> **Work to be completed**
Repeat the entries exactly. Leave nothing out.
──────── Records supplied
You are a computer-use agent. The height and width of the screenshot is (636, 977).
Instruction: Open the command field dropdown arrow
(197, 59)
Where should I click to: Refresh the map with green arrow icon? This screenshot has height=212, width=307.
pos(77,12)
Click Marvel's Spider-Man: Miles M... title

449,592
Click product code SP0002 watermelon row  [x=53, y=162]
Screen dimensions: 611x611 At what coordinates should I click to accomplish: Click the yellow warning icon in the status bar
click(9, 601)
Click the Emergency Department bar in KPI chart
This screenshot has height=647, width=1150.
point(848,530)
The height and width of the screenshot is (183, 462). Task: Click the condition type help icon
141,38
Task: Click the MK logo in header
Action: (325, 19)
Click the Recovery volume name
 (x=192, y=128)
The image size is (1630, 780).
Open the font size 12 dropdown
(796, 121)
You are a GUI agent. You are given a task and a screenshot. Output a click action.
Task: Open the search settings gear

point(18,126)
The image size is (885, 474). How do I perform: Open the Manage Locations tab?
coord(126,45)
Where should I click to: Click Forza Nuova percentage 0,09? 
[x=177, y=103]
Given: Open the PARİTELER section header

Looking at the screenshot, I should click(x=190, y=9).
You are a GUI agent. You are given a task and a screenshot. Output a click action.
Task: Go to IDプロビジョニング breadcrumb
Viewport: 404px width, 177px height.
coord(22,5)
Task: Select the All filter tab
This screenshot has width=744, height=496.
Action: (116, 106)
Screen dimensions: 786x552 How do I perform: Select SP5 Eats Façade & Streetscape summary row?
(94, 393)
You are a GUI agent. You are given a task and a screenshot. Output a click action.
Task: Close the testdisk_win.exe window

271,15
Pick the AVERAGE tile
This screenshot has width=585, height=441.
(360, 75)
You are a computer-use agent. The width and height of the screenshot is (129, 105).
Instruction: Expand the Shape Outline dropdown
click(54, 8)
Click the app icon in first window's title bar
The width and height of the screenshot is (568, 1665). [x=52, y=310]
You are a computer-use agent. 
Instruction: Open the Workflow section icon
────────────────
> **Written answer**
You are a computer-use agent. The height and width of the screenshot is (636, 977).
Instruction: Open the command field dropdown arrow
(197, 59)
Where should I click to: Refresh the map with green arrow icon? This screenshot has height=212, width=307.
pos(77,12)
Click Marvel's Spider-Man: Miles M... title

449,592
Click product code SP0002 watermelon row  [x=53, y=162]
Screen dimensions: 611x611 At what coordinates should I click to accomplish: Click the yellow warning icon in the status bar
click(9, 601)
Click the Emergency Department bar in KPI chart
This screenshot has height=647, width=1150.
point(848,530)
The height and width of the screenshot is (183, 462). Task: Click the condition type help icon
141,38
Task: Click the MK logo in header
Action: (325, 19)
Click the Recovery volume name
 (x=192, y=128)
The image size is (1630, 780).
Open the font size 12 dropdown
(796, 121)
You are a GUI agent. You are given a task and a screenshot. Output a click action.
Task: Open the search settings gear

point(18,126)
The image size is (885, 474). How do I perform: Open the Manage Locations tab?
coord(126,45)
Where should I click to: Click Forza Nuova percentage 0,09? 
[x=177, y=103]
Given: Open the PARİTELER section header

Looking at the screenshot, I should click(x=190, y=9).
You are a GUI agent. You are given a task and a screenshot. Output a click action.
Task: Go to IDプロビジョニング breadcrumb
Viewport: 404px width, 177px height.
coord(22,5)
Task: Select the All filter tab
This screenshot has width=744, height=496.
Action: (116, 106)
Screen dimensions: 786x552 How do I perform: Select SP5 Eats Façade & Streetscape summary row?
(94, 393)
You are a GUI agent. You are given a task and a screenshot. Output a click action.
Task: Close the testdisk_win.exe window

271,15
Pick the AVERAGE tile
This screenshot has width=585, height=441.
(360, 75)
You are a computer-use agent. The width and height of the screenshot is (129, 105).
Instruction: Expand the Shape Outline dropdown
click(54, 8)
Click the app icon in first window's title bar
The width and height of the screenshot is (568, 1665). [x=52, y=310]
You are a computer-use agent. 
Instruction: Open the Workflow section icon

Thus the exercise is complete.